▶ [Problem requirements]:
Please set down each record exactly as it appears, but leave out any pictures.

Stored records

▬▬▬

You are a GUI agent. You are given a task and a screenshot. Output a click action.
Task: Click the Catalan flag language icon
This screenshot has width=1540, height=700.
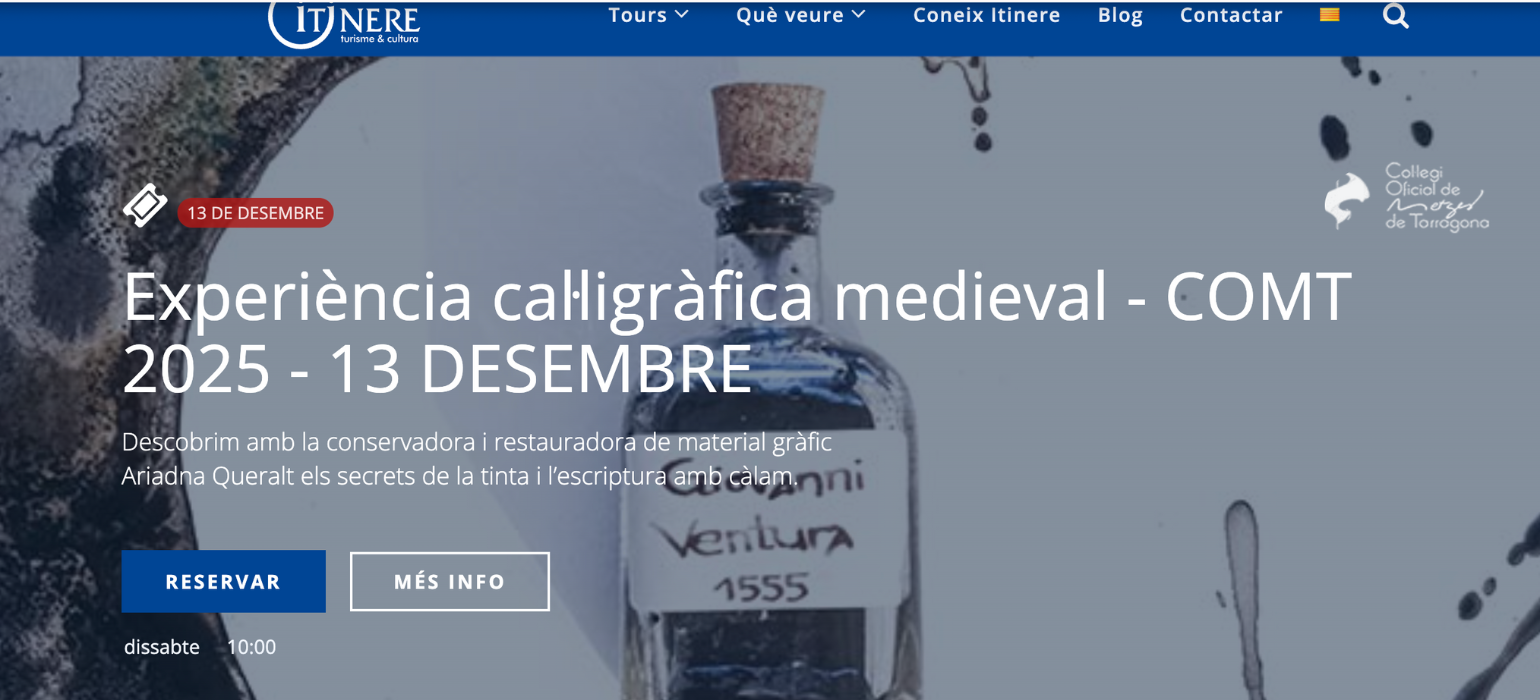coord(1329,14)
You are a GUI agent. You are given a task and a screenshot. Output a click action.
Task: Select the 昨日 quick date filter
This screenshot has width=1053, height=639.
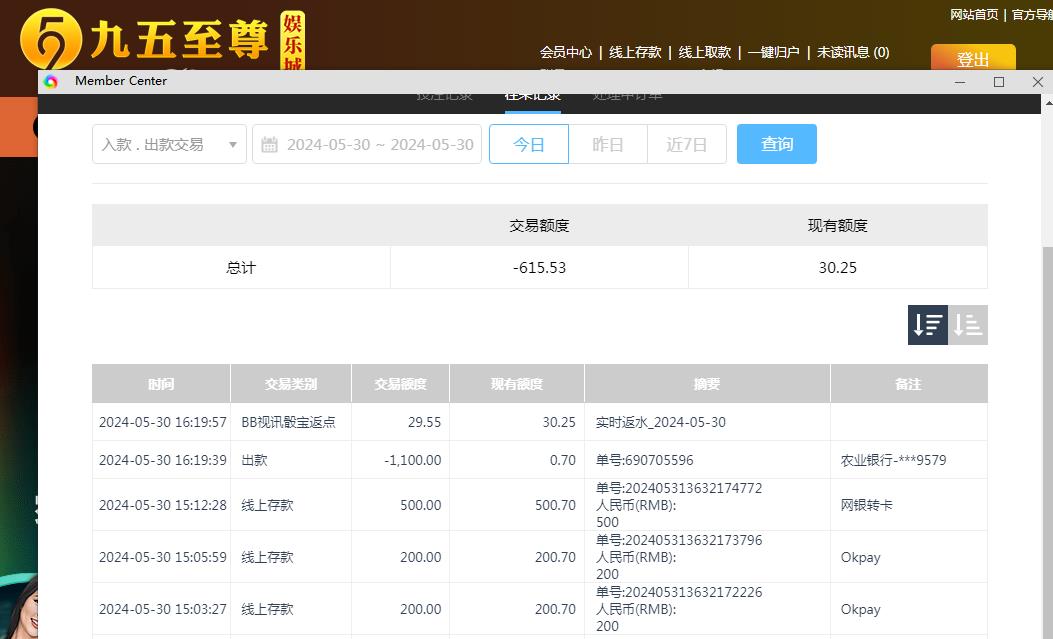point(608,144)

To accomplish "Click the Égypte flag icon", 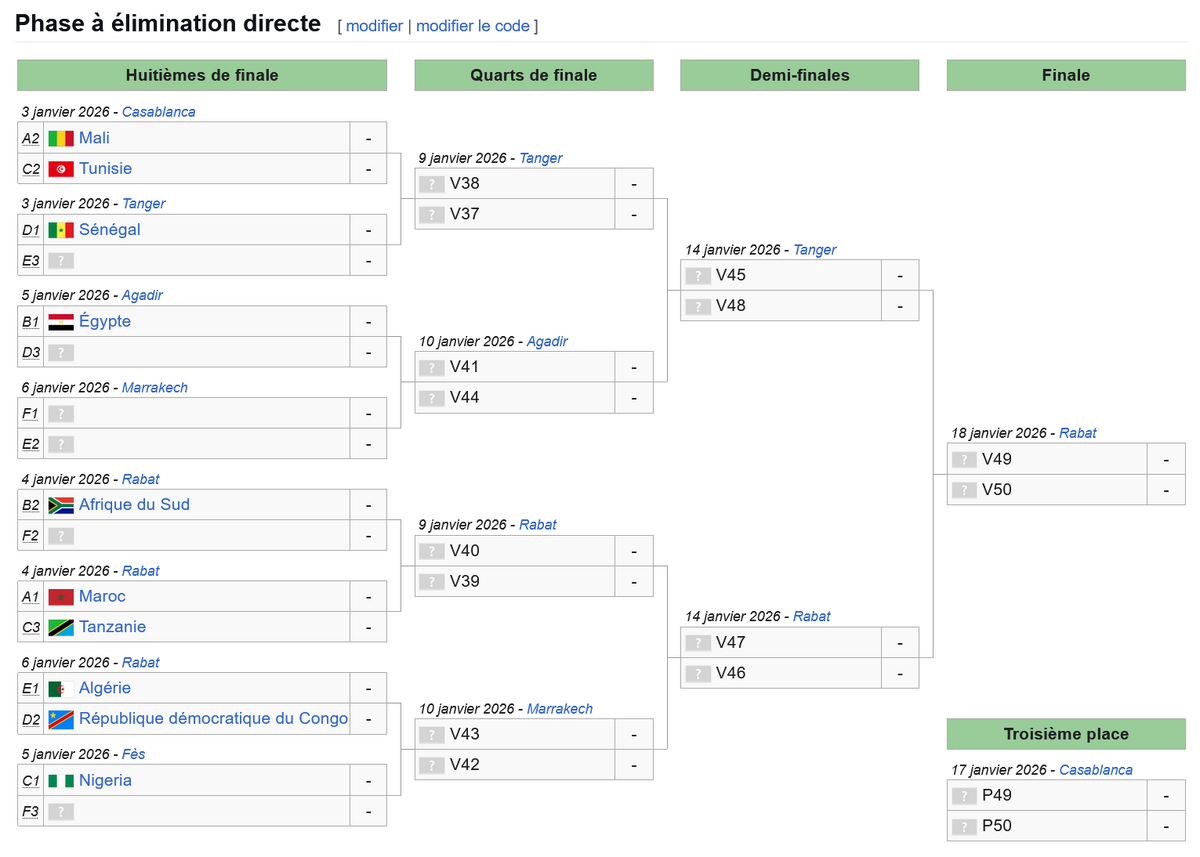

▬▬▬

▶ [Solved exercise]:
You are a GUI agent. You are given a task and a screenshot. Output a click action.
Task: Click the Catalan flag language icon
This screenshot has width=1540, height=700.
coord(1329,14)
You are a GUI agent. You are given a task and a screenshot. Output a click action.
Task: Select the 昨日 quick date filter
This screenshot has width=1053, height=639.
point(608,144)

To accomplish "Click the Égypte flag icon", 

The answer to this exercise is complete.